This article was originally posted on Wednesday, June 23. It was last updated with additional information at 11:36 a.m. CDT on Thursday, June 24.
LINCOLN, Neb. (DTN) -- A company connected to the Church of Jesus Christ Latter-day Saints was the winning bidder for the assets of southeast Washington rancher Cody Easterday, according to court documents filed in federal bankruptcy court. The second-highest bidder was an investment company tied to Microsoft founder Bill Gates.
Back in April, Mesa, Washington, rancher Easterday pleaded guilty to wire fraud for defrauding Tyson Foods and another unnamed company $244 million in costs for buying and feeding hundreds of thousands of cattle that didn't exist. Easterday, 49, faces up to 20 years in prison.
The criminal case and connected Chapter 11 bankruptcy of Easterday Ranches Inc. and Easterday Farms could lead to the liquidation of an extensive family farm operation in eastern Washington involved in cattle feeding, as well as having 22,500 acres of potatoes, onions, corn and wheat in the Columbia Basin.
According to court documents in U.S. Bankruptcy Court for the District of Eastern Washington, Farmland Reserve was awarded the winning bid of $209 million for the Easterday assets.
Farmland Reserve is operated by the Mormon Church. The second-highest bid was for $208 million from 100C LLC, an investment company owned by Bill Gates. According to the Land Report, Gates is the top farmland owner in the United States.
Farm Reserve Inc. is the investment arm of AgriNorthwest. AgriNorthwest is owned by the Mormon Church and operates farms in Benton and Walla Walla counties in southeast Washington.
According to court documents, Farm Reserve Inc. was the stalking horse bidder on the Easterday properties.
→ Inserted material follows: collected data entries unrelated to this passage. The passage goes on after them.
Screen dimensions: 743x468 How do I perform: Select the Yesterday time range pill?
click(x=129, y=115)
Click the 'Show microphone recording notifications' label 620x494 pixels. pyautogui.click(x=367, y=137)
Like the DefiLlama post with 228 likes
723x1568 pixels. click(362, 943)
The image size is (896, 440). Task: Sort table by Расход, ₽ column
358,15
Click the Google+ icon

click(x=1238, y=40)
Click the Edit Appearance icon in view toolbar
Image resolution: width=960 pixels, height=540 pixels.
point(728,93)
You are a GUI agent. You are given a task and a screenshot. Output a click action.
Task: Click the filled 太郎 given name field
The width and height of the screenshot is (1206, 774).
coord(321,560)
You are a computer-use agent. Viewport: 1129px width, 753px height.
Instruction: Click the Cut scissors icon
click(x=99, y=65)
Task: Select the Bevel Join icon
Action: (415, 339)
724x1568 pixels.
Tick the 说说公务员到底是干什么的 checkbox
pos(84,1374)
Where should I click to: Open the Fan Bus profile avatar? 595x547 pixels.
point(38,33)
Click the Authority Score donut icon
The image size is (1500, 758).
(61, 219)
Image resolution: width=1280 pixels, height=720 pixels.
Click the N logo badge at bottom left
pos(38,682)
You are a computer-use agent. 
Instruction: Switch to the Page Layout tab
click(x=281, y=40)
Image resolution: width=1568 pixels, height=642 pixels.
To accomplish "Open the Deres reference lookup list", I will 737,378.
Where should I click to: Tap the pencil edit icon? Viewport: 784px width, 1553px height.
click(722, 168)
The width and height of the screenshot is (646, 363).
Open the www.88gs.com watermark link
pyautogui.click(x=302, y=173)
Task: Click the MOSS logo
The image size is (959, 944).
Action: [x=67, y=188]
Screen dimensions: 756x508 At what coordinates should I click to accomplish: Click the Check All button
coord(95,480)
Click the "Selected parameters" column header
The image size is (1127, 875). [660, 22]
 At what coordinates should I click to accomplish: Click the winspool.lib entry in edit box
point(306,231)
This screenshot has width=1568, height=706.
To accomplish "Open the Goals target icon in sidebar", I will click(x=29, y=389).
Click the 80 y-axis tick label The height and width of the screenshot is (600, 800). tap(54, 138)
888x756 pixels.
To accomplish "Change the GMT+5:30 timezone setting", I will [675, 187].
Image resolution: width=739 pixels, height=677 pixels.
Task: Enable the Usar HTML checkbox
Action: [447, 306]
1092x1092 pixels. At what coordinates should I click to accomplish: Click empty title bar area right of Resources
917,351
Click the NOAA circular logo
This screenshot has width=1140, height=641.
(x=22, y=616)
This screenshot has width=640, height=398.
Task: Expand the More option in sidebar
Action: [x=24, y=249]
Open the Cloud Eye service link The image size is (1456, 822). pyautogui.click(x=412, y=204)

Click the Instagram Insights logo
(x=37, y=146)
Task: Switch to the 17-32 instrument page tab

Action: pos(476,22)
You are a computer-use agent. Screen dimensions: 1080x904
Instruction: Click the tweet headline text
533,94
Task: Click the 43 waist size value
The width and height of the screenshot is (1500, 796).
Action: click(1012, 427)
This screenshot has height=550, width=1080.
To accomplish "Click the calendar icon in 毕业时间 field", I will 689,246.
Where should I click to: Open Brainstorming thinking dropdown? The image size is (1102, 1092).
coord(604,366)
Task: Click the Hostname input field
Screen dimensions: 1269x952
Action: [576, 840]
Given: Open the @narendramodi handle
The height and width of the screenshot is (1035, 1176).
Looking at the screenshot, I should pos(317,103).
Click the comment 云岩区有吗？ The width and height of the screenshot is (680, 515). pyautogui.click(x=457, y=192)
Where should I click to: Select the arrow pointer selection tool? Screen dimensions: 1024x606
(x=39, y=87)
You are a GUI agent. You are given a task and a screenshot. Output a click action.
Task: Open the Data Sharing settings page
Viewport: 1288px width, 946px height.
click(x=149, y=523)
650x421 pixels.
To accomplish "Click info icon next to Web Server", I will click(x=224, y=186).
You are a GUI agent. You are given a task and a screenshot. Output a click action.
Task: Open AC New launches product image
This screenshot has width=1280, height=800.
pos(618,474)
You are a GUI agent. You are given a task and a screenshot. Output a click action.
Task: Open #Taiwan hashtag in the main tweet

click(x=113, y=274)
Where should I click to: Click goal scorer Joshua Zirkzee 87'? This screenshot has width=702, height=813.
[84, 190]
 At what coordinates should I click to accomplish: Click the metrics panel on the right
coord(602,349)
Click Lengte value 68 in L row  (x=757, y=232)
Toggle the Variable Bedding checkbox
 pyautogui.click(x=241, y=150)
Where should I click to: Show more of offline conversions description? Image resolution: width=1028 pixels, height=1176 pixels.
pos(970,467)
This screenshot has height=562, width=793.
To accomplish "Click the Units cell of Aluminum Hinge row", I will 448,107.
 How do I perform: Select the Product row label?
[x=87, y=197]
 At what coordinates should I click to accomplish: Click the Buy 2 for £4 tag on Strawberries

If Farm Reserve is not ultimately chosen as the winning bid during a court hearing on July 14, court documents show the company would receive a "break-up fee" of 2.75% of the purchase price of the Easterday properties. Farm Reserve also would receive a $1.5 million expense reimbursement.
In addition, court documents show Farm Reserve promised an additional $5 million to Easterday debtors to offset the costs of the Chapter 11.
According to court documents in the criminal case, beginning in 2016 and continuing through November 2020, Easterday submitted false and fraudulent invoices and other information to Tyson and another company.
Easterday received reimbursement from the companies for the purported purchase and raising cattle the company never actually bought.
As part of the guilty plea in April, Easterday also agreed to repay $244 million in restitution, according to the U.S. Department of Justice. He is scheduled to be sentenced on Aug. 4. Easterday faces up to 20 years in prison.
The Commodity Futures Trading Corp. sued Easterday this spring, alleging his company violated the Commodity Exchange Act and CFTC regulations. The CFTC complaint was filed in U.S. District Court for the District of Eastern Washington.
The CFTC's complaint stated Easterday amassed more than $200 million in losses during a 10-year period, trading cattle futures on both his personal and business accounts. Easterday then admitted last fall that he had caused Easterday Ranches to submit invoices for cattle that never existed to cover millions of dollars in those trading losses.
On several occasions, according to the CFTC complaint, Easterday carried positions in live cattle futures that exceeded CME exchange-set position limits and "materially overstated" cattle inventory, purchases and sales.
Tyson Fresh Meats sued Easterday Ranches at the end of January, making the allegations.
The Seattle Times reported last month that an audit done by the Washington State Department of Agriculture of brand inspection records found no discrepancies.
Easterday Ranches filed for Chapter 11 bankruptcy protection on Feb. 1, 2021.
Easterday Farms -- started in 1958 by Cody Easterday's grandparents -- also filed for Chapter 11 bankruptcy protection that same week. Easterday Ranches filed with the court last week seeking approval to sell 22,500 acres of land.
In addition, Easterday purchased a troubled dairy in Morrow County, Oregon, in 2019, housing more than 28,000 cows. The 7,228-acre dairy is not part of the bankruptcy.
In a motion to appoint a trustee in the cases, Tyson said it learned Easterday sold one of its feedlots for $16 million just one week before filing for bankruptcy.
According to court documents, Cody Easterday used Easterday Ranches to enter into a series of agreements with Tyson and another company to purchase and feed cattle.
As part of the agreements, Tyson and the unnamed second company would provide funds for Easterday to buy and raise cattle.
After cattle were slaughtered and sold at market price, Easterday Ranches would repay the costs advanced and retain as profit the amount by which the sale price exceeded the sum repaid to Tyson and the second company.